## The problem
Reproduce every row below word for word, changing nothing.

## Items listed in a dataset
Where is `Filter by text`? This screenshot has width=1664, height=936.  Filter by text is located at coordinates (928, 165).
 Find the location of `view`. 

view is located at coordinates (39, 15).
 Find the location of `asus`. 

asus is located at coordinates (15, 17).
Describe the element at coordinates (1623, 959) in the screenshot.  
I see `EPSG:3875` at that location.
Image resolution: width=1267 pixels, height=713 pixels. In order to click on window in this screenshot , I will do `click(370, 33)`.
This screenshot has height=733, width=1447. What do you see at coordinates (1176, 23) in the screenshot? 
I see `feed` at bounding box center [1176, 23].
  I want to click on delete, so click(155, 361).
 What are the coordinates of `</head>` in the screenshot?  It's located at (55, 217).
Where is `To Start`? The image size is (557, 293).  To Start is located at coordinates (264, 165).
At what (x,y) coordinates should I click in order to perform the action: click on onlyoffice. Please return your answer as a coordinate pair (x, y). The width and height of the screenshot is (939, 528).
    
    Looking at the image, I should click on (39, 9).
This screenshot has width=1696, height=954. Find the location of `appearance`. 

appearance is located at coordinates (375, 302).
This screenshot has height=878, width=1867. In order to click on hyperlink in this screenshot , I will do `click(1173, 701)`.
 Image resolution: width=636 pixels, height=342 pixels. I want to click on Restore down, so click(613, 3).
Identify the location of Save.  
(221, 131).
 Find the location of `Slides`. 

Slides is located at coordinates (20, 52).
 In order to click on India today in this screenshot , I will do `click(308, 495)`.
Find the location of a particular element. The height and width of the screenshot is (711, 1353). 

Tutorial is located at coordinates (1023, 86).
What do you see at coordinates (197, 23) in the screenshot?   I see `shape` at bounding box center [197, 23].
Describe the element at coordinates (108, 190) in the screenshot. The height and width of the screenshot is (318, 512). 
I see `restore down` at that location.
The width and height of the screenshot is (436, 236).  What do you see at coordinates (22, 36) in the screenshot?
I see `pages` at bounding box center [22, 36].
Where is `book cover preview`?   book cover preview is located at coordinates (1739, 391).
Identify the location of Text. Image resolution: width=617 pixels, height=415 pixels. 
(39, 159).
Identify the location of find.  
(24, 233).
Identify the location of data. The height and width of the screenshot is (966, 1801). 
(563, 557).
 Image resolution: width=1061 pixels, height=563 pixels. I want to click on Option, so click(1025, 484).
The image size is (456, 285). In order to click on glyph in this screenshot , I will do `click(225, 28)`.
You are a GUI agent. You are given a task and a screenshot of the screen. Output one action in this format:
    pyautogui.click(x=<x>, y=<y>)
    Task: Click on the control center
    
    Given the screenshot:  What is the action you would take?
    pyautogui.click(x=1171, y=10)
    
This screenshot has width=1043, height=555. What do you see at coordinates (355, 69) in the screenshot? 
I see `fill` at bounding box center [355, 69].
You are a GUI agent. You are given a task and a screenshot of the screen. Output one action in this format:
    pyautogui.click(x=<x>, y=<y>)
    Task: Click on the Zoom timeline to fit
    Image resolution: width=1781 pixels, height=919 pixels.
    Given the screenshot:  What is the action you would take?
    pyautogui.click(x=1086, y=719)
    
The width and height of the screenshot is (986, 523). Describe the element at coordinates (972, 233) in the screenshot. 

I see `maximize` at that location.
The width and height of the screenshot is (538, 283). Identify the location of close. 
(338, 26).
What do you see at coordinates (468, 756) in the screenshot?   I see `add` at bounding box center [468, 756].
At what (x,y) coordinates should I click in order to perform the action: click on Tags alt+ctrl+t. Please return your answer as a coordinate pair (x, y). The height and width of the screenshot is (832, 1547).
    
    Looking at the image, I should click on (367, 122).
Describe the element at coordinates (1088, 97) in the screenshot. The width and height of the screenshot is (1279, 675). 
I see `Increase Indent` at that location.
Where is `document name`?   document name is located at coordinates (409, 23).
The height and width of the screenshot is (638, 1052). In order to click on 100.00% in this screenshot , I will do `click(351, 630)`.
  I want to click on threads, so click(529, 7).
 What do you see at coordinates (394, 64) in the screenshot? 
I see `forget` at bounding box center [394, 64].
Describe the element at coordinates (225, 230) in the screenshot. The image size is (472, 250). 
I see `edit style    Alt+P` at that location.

## Written response
Where is `Filter by text`? This screenshot has width=1664, height=936.  Filter by text is located at coordinates (928, 165).
 Find the location of `view`. 

view is located at coordinates (39, 15).
 Find the location of `asus`. 

asus is located at coordinates (15, 17).
Describe the element at coordinates (1623, 959) in the screenshot.  
I see `EPSG:3875` at that location.
Image resolution: width=1267 pixels, height=713 pixels. In order to click on window in this screenshot , I will do `click(370, 33)`.
This screenshot has height=733, width=1447. What do you see at coordinates (1176, 23) in the screenshot? 
I see `feed` at bounding box center [1176, 23].
  I want to click on delete, so click(155, 361).
 What are the coordinates of `</head>` in the screenshot?  It's located at (55, 217).
Where is `To Start`? The image size is (557, 293).  To Start is located at coordinates (264, 165).
At what (x,y) coordinates should I click in order to perform the action: click on onlyoffice. Please return your answer as a coordinate pair (x, y). The width and height of the screenshot is (939, 528).
    
    Looking at the image, I should click on (39, 9).
This screenshot has width=1696, height=954. Find the location of `appearance`. 

appearance is located at coordinates (375, 302).
This screenshot has height=878, width=1867. In order to click on hyperlink in this screenshot , I will do `click(1173, 701)`.
 Image resolution: width=636 pixels, height=342 pixels. I want to click on Restore down, so click(613, 3).
Identify the location of Save.  
(221, 131).
 Find the location of `Slides`. 

Slides is located at coordinates (20, 52).
 In order to click on India today in this screenshot , I will do `click(308, 495)`.
Find the location of a particular element. The height and width of the screenshot is (711, 1353). 

Tutorial is located at coordinates (1023, 86).
What do you see at coordinates (197, 23) in the screenshot?   I see `shape` at bounding box center [197, 23].
Describe the element at coordinates (108, 190) in the screenshot. The height and width of the screenshot is (318, 512). 
I see `restore down` at that location.
The width and height of the screenshot is (436, 236).  What do you see at coordinates (22, 36) in the screenshot?
I see `pages` at bounding box center [22, 36].
Where is `book cover preview`?   book cover preview is located at coordinates (1739, 391).
Identify the location of Text. Image resolution: width=617 pixels, height=415 pixels. 
(39, 159).
Identify the location of find.  
(24, 233).
Identify the location of data. The height and width of the screenshot is (966, 1801). 
(563, 557).
 Image resolution: width=1061 pixels, height=563 pixels. I want to click on Option, so click(1025, 484).
The image size is (456, 285). In order to click on glyph in this screenshot , I will do `click(225, 28)`.
You are a GUI agent. You are given a task and a screenshot of the screen. Output one action in this format:
    pyautogui.click(x=<x>, y=<y>)
    Task: Click on the control center
    
    Given the screenshot:  What is the action you would take?
    pyautogui.click(x=1171, y=10)
    
This screenshot has width=1043, height=555. What do you see at coordinates (355, 69) in the screenshot? 
I see `fill` at bounding box center [355, 69].
You are a GUI agent. You are given a task and a screenshot of the screen. Output one action in this format:
    pyautogui.click(x=<x>, y=<y>)
    Task: Click on the Zoom timeline to fit
    Image resolution: width=1781 pixels, height=919 pixels.
    Given the screenshot:  What is the action you would take?
    pyautogui.click(x=1086, y=719)
    
The width and height of the screenshot is (986, 523). Describe the element at coordinates (972, 233) in the screenshot. 

I see `maximize` at that location.
The width and height of the screenshot is (538, 283). Identify the location of close. 
(338, 26).
What do you see at coordinates (468, 756) in the screenshot?   I see `add` at bounding box center [468, 756].
At what (x,y) coordinates should I click in order to perform the action: click on Tags alt+ctrl+t. Please return your answer as a coordinate pair (x, y). The height and width of the screenshot is (832, 1547).
    
    Looking at the image, I should click on (367, 122).
Describe the element at coordinates (1088, 97) in the screenshot. The width and height of the screenshot is (1279, 675). 
I see `Increase Indent` at that location.
Where is `document name`?   document name is located at coordinates (409, 23).
The height and width of the screenshot is (638, 1052). In order to click on 100.00% in this screenshot , I will do `click(351, 630)`.
  I want to click on threads, so click(529, 7).
 What do you see at coordinates (394, 64) in the screenshot? 
I see `forget` at bounding box center [394, 64].
Describe the element at coordinates (225, 230) in the screenshot. The image size is (472, 250). 
I see `edit style    Alt+P` at that location.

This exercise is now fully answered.